[Element lookup entries]
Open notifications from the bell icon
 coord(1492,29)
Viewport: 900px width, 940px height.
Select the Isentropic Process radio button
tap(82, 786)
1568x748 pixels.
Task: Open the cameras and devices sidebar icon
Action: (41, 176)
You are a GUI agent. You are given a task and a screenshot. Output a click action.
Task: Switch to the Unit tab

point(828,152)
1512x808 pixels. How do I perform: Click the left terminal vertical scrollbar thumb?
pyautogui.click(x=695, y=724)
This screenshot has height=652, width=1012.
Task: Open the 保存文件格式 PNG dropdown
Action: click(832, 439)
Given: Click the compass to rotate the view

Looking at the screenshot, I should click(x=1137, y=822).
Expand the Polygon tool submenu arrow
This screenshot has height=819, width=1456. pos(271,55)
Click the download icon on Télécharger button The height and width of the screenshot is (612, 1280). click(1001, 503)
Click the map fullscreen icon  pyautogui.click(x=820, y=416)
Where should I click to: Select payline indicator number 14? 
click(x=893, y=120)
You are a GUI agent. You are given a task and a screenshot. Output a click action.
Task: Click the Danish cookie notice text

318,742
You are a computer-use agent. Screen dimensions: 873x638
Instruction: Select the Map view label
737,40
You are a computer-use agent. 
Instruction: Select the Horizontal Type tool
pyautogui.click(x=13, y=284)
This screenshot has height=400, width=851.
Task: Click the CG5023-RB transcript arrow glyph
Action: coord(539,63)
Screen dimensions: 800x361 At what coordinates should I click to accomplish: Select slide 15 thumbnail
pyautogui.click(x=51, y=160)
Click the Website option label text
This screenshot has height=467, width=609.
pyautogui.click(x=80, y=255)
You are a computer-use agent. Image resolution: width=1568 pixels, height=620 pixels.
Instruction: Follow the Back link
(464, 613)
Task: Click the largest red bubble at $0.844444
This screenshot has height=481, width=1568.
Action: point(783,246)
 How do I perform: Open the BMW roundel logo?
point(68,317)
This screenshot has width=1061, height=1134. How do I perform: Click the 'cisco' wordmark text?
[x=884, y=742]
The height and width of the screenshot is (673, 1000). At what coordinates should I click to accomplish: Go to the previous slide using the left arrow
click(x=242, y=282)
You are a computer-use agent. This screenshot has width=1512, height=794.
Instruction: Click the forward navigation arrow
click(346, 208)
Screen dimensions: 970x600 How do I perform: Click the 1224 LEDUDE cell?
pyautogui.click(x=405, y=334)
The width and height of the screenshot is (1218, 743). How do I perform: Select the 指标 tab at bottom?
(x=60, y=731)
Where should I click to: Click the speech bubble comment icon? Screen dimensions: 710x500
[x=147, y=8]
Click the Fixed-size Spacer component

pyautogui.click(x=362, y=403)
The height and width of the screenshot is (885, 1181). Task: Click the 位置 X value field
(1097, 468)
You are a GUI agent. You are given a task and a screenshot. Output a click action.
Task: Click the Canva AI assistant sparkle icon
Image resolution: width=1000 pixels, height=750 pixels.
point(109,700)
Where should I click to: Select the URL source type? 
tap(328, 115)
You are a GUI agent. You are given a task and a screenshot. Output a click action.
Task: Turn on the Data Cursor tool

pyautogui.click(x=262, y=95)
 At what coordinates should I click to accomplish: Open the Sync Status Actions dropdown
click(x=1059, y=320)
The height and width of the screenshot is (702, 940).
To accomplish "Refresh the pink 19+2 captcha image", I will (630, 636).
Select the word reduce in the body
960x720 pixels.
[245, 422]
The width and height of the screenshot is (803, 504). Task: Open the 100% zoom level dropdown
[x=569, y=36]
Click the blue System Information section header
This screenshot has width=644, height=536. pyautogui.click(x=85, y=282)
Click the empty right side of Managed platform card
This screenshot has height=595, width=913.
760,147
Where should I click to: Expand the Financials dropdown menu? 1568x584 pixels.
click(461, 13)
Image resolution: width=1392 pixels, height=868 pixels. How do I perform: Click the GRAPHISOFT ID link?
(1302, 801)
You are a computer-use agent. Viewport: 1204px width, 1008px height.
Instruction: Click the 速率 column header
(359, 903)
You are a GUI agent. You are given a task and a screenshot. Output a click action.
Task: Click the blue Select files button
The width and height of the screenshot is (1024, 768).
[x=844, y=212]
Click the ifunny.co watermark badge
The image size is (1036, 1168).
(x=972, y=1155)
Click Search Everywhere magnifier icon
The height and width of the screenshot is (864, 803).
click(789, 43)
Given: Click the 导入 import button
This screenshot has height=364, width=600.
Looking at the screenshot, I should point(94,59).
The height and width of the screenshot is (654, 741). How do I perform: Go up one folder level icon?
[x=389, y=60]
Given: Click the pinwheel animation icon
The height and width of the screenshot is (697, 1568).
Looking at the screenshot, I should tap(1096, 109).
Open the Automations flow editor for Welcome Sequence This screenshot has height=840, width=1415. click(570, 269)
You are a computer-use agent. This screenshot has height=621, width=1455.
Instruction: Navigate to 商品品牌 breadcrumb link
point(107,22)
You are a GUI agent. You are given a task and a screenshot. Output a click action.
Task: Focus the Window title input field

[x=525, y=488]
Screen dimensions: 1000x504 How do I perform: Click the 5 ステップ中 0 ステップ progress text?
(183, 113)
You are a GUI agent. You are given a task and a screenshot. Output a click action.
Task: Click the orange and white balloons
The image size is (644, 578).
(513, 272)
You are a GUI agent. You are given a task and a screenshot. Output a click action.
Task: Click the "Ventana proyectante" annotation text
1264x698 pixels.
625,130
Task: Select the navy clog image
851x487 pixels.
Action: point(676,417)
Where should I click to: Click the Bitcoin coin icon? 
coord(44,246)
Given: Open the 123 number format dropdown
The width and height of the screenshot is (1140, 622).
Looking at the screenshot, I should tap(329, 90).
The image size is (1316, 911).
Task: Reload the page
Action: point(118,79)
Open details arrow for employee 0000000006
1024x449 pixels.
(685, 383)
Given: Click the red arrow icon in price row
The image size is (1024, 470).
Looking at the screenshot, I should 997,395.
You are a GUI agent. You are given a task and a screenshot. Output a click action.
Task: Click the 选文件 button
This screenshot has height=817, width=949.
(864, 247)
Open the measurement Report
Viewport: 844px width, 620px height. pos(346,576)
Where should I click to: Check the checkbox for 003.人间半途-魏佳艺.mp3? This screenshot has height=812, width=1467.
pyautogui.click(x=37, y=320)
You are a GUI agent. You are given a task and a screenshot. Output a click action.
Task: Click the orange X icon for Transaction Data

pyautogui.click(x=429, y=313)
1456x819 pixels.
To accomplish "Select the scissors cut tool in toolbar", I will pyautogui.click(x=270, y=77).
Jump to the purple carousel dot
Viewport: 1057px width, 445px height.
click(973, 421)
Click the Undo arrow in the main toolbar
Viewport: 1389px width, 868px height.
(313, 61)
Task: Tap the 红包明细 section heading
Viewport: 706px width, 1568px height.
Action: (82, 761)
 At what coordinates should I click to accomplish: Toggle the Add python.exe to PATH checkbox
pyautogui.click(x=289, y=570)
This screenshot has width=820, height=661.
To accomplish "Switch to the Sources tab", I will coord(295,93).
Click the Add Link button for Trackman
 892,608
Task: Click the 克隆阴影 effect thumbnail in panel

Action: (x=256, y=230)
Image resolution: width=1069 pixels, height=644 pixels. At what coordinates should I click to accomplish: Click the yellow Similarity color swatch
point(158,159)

**TASK TO COMPLETE:**
Which lines of the entries above contain the word "Instruction", matching case exactly? Copy each of those lines in full.

**TASK RESULT:**
Instruction: Select the Map view label
Instruction: Select the Horizontal Type tool
Instruction: Follow the Back link
Instruction: Click the forward navigation arrow
Instruction: Click the 速率 column header
Instruction: Navigate to 商品品牌 breadcrumb link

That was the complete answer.